→ Work item: When the word "computer" shows up in a line of the records below, copy that line.

→ The data:
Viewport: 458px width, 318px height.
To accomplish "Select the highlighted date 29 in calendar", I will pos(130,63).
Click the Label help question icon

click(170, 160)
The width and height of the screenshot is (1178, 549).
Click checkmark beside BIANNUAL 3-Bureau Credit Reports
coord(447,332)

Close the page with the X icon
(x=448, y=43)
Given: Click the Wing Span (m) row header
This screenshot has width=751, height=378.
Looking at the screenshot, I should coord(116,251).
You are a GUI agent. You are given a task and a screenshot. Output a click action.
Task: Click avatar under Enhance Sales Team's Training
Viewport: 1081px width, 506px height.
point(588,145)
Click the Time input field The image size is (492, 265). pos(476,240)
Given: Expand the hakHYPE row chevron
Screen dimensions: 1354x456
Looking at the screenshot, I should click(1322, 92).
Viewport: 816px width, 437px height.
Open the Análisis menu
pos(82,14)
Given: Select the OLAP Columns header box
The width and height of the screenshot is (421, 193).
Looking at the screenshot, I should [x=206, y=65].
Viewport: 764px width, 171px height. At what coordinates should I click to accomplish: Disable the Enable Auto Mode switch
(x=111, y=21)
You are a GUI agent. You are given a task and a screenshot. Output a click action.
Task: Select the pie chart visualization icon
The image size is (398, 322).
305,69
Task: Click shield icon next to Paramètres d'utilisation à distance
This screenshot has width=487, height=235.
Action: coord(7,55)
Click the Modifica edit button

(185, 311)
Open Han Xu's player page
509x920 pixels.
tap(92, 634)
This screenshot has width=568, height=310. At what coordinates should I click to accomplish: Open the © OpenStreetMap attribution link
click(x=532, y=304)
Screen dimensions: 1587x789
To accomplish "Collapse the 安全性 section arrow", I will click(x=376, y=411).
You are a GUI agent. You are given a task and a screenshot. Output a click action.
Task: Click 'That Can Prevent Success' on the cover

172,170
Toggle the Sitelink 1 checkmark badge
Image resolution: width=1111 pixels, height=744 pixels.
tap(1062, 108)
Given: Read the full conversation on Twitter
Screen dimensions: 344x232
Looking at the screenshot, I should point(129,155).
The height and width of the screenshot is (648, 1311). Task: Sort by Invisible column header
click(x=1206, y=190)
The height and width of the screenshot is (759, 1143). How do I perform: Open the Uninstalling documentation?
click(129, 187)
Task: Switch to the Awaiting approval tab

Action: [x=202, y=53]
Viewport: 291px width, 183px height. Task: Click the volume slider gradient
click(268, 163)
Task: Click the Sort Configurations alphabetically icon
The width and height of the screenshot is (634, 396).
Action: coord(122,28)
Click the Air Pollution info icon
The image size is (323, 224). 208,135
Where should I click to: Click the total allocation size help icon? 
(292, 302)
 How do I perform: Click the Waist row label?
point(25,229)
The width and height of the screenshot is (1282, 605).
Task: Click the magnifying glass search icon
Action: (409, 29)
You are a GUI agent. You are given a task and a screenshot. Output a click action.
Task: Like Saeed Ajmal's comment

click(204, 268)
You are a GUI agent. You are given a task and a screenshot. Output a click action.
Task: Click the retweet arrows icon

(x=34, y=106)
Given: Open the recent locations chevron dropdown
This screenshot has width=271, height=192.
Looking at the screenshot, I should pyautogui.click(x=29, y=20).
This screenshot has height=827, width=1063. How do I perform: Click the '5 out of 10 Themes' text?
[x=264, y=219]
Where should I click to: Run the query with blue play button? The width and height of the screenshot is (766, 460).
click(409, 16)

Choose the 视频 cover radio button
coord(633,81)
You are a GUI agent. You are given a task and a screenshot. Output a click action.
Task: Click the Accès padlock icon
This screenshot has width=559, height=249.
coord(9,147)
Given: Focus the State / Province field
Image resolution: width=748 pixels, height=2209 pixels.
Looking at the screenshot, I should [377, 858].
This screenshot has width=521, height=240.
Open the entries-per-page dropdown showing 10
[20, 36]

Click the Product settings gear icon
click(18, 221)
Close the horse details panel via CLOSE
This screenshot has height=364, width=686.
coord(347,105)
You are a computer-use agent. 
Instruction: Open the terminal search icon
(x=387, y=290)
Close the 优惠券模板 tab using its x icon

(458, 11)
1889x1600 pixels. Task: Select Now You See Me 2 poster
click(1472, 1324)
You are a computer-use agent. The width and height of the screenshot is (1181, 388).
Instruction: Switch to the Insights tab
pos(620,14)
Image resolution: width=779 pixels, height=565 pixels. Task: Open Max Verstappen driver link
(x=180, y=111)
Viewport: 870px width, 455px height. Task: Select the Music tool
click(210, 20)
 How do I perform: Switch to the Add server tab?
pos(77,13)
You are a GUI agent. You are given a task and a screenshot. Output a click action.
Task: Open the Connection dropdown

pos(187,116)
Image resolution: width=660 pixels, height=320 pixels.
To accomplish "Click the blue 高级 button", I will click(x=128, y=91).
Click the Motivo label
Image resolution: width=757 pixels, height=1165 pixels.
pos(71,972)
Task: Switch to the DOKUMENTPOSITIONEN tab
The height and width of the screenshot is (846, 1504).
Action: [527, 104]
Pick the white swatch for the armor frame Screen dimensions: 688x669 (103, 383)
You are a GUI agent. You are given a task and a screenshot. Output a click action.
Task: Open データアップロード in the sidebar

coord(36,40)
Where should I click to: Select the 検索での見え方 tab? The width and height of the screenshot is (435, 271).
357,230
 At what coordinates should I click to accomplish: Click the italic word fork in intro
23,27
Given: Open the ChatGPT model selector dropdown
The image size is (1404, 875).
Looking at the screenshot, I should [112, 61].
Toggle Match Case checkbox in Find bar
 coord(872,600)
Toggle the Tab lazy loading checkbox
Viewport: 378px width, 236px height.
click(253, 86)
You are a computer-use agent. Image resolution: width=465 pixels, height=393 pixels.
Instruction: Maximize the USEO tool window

→ Response to this task:
You are a computer-use agent. 
You are a computer-use agent. The width and height of the screenshot is (1181, 388).
You are a computer-use agent. Image resolution: width=465 pixels, height=393 pixels.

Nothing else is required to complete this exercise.